#### Work task
Please copy, character for character, each line from the beginning of the listing to the line containing "Viewport: 624px width, 430px height.", including both.

#### Entries provided

************

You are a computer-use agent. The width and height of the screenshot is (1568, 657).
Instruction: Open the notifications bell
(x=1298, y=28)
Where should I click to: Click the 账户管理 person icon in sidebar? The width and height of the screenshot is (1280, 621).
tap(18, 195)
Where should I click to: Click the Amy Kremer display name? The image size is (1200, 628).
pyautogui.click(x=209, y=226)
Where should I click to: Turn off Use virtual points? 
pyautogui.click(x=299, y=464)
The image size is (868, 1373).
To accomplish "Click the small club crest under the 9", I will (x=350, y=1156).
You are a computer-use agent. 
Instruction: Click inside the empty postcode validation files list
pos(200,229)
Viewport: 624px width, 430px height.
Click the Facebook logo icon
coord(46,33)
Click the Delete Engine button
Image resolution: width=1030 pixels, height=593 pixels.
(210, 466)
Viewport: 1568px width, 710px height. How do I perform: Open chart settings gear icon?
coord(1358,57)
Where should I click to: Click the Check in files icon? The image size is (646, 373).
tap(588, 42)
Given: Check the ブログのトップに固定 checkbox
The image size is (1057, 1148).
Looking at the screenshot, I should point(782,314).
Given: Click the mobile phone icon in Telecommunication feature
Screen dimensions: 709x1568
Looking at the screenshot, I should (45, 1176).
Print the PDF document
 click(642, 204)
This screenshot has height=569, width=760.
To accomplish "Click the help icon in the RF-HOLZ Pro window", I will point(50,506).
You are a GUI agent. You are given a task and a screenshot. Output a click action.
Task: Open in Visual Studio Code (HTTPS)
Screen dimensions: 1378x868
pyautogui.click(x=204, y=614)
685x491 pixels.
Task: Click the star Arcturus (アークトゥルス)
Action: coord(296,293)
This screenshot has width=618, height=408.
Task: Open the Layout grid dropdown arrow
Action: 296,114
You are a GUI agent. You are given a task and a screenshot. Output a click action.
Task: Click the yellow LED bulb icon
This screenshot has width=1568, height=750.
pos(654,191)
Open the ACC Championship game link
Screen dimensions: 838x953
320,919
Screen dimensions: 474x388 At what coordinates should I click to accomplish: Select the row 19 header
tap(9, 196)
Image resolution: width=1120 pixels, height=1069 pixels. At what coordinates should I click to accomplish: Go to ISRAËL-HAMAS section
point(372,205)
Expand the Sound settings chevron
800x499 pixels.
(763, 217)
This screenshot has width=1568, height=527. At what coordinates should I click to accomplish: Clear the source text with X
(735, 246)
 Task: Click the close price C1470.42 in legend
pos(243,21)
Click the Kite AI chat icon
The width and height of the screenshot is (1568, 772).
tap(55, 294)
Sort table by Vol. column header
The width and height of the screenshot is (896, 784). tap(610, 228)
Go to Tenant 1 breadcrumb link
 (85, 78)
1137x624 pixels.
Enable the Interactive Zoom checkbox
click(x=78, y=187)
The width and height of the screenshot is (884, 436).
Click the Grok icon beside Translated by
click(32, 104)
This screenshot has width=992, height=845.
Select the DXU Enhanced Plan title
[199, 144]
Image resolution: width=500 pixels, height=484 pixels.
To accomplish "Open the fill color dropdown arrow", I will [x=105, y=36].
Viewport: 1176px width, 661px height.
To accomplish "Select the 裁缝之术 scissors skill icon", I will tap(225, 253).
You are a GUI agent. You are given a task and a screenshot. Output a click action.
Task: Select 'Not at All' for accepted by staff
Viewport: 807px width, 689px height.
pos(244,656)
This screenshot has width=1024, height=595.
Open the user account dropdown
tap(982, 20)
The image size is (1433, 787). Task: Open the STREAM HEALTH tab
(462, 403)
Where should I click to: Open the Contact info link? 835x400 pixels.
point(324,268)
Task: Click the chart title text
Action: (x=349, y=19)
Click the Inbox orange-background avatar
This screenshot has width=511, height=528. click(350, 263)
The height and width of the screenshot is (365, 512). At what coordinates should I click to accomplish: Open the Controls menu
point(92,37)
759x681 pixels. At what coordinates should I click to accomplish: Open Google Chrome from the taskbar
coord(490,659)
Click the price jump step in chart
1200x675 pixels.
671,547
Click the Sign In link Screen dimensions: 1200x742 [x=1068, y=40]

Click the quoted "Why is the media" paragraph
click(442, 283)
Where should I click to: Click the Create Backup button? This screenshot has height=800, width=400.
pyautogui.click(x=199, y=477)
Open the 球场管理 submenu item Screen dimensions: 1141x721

************

#### Answer
You are a computer-use agent. The width and height of the screenshot is (1568, 657).
Instruction: Open the notifications bell
(x=1298, y=28)
Where should I click to: Click the 账户管理 person icon in sidebar? The width and height of the screenshot is (1280, 621).
tap(18, 195)
Where should I click to: Click the Amy Kremer display name? The image size is (1200, 628).
pyautogui.click(x=209, y=226)
Where should I click to: Turn off Use virtual points? 
pyautogui.click(x=299, y=464)
The image size is (868, 1373).
To accomplish "Click the small club crest under the 9", I will (x=350, y=1156).
You are a computer-use agent. 
Instruction: Click inside the empty postcode validation files list
pos(200,229)
Viewport: 624px width, 430px height.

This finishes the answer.